Jurors began deliberating Thursday afternoon after the conclusion of closing arguments and the reading of instructions by the judge. The panel recessed until Friday without reaching a verdict.
Gallo, 23, was accused of driving drunk and speeding when he ran a red light and crashed into a car, killing three of its four occupants, in Fullerton on April 9, 2009. He also was accused of fleeing the scene before police found him two miles away running against traffic on the shoulder of a freeway.
The driver, 20-year-old Courtney Stewart, and 25-year-old Henry Pearson died instantly. Adenhart, 22, died later in surgery, just hours after pitching six scoreless innings in his Angels season debut. Another passenger, Jon Wilhite, survived, but had to have his skull reattached to his spine.
In her closing arguments Thursday, the prosecutor told jurors that Andrew Gallo "didn't care about anyone else" when he took the lives of the three victims. Calling it a "very simple case," the prosecutor said the evidence clearly shows Gallo is guilty of second-degree murder.
Gallo's defense attorney argued that her client was charged with a higher offense because of the victims' notoriety.
The prosecutor told jurors she never showed them pictures of the three victims because this was "not a case about sympathy, but it's about the suspect's actions."

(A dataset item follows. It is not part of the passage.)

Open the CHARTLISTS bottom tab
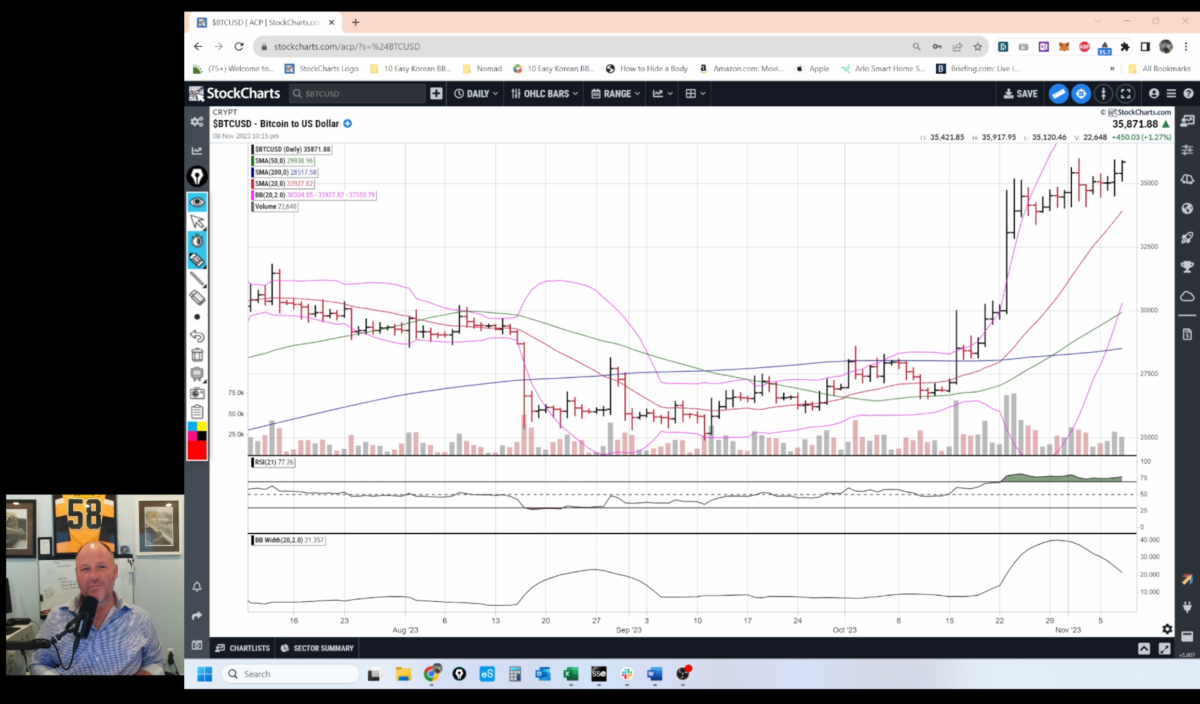1200x704 pixels. 242,648
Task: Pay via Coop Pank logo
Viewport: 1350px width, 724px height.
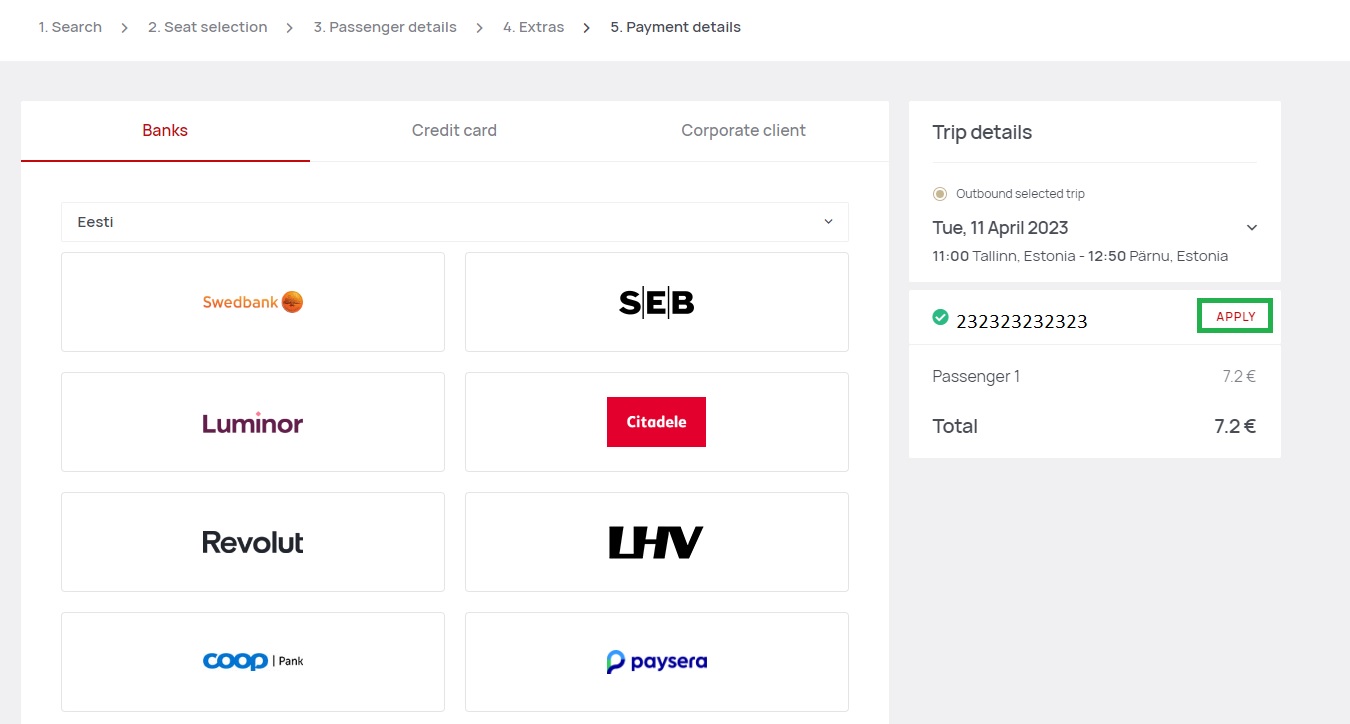Action: pos(253,661)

The prosecutor told jurors Gallo's actions were intentional, he and his stepbrother each had several beers and shots at three bars before the crash. His blood alcohol level was nearly three times the legal limit.
The prosecutor argued Gallo knew the dangers of drinking and driving. He was on probation at the time because of a 2006 DUI conviction and was driving on a suspended license.

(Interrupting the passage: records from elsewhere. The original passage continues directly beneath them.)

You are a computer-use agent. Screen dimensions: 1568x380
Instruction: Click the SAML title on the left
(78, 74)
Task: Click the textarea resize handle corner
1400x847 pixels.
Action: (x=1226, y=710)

Gallo's attorney told jurors he's not a murderer and had no intention of driving that night. She said Gallo was in an alcohol-induced blackout and lost his sense of right or wrong and did not intend to kill anyone.
"Everybody thought his stepbrother was going to drive, including the stepbrother," said defense attorney Jacqueline Goodman.

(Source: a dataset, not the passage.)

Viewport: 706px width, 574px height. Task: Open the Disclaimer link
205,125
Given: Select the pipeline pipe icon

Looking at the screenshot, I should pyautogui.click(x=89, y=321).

The defense argued Gallo may not have been driving, insisting his stepbrother's facial injuries could be consistent with the damage on the driver's side windshield.
The prosecutor said Gallo himself admitted he was the driver and told jurors Gallo didn't care about anyone but himself, pointing out after the crash he told his step brother to run.
"This is horribly difficult for the families by participating and being in court. They're reliving the loss of their loved ones," said Michael Fell, a victim rights attorney. "Four families were horribly devastated. We trust in this trial, justice will prevail."
In order to convict Gallo, jurors must decide if the defendant acted with implied malice: intentionally drove drunk; acted with a conscious disregard for human life; and knew from his personal experience that he could kill someone.
Gallo has pleaded not guilty to three counts of second-degree murder, hit-and-run, and two other alcohol-related felonies. If convicted on all charges, he could spend up to 50 years behind bars.
The Associated Press contributed to this report.